La giunta di Palazzo Cernezzi conferma la volontà di installare autovelox fissi in cinque strade di Como e autorizza una prima sperimentazione dell’utilizzo degli apparecchi in città. Resta impossibile però al momento indicare i tempi effettivi dell’attivazione degli apparecchi perché è ancora attesa l’adozione formale del decreto di omologazione del ministero delle Infrastrutture e dei trasporti, indispensabile per poter attivare i rilevatori di velocità.
L’esecutivo di Palazzo Cernezzi, lo scorso 27 maggio, si è occupato dell’atto conclusivo di una proposta di partenariato pubblico privato per la “creazione di un ecosistema digitale per il governo della mobilità e della sicurezza”, denominato “CoMo.bilità in sicurezza”. “Restano confermati gli indirizzi volti a mitigare il tasso di incidentalità derivante dal
mancato rispetto dei limiti di velocità all’interno del centro abitato e accolti con le determinazioni del Decreto prefettizio di autorizzazione all’installazione degli autovelox”, si legge nel documento. Una delibera che conferma la linea sempre indicata dal sindaco di Como Alessandro Rapinese di procedere con l’installazione degli autovelox.

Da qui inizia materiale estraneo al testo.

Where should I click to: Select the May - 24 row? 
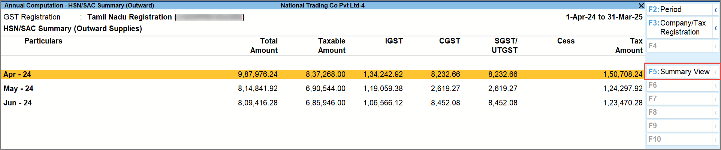pyautogui.click(x=18, y=89)
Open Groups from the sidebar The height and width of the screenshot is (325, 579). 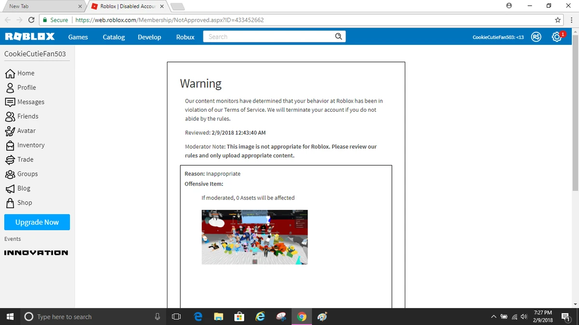point(10,174)
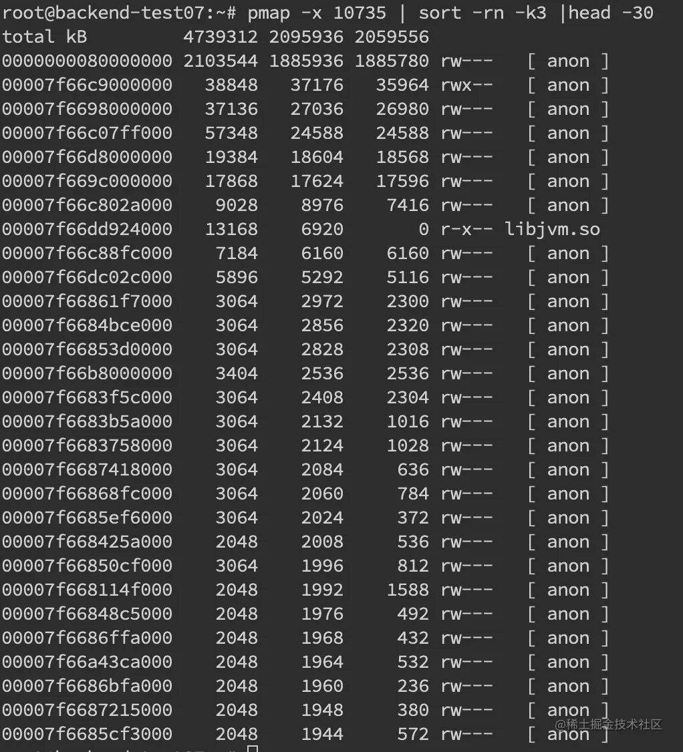Click the rwx-- permission entry
This screenshot has height=752, width=683.
(466, 85)
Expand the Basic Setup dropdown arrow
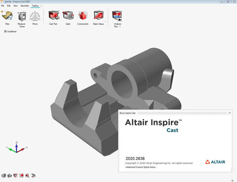The height and width of the screenshot is (182, 237). [106, 21]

Nel documento, viene dato mandato al comandante della polizia locale, Vincenzo Aiello, per procedere con l’adozione dei necessari provvedimenti per l’installazione in via sperimentale di 4 rilevatori fissi di controllo della velocità.
A fronte di dieci apparecchi autorizzati in cinque strade, in ogni caso in entrambe le direzioni quindi due in ogni via prevista, la sperimentazione iniziale prevede un periodo di prova con l’istallazione di quattro apparecchi. I dieci apparecchi restano comunque tutti confermati.
Inizialmente si partirà con gli apparecchi in via Napoleona, direzione sud, in via Pasquale Paoli e via Varesina, in entrambi i casi in direzione centro città e in via Canturina, direzione nord centro città. Nessun apparecchio al momento in viale Innocenzo. La fase sperimentale infatti prevede solo l’attivazione di una parte degli autovelox previsti.
Nonostante la delibera della giunta, i tempi di installazione al momento non possono ancora essere definiti. Mentre la polizia locale procederà con l’iter autorizzato dall’amministrazione e con i passaggi per arrivare all’attivazione degli apparecchi, è ancora attesa l’adozione formale del decreto di omologazione dei rilevatori del ministero delle Infrastrutture e dei trasporti. Il passaggio, conclusa la pubblica consultazione europea, potrebbe avvenire in tempi stretti, ma al momento non ci sono certezze.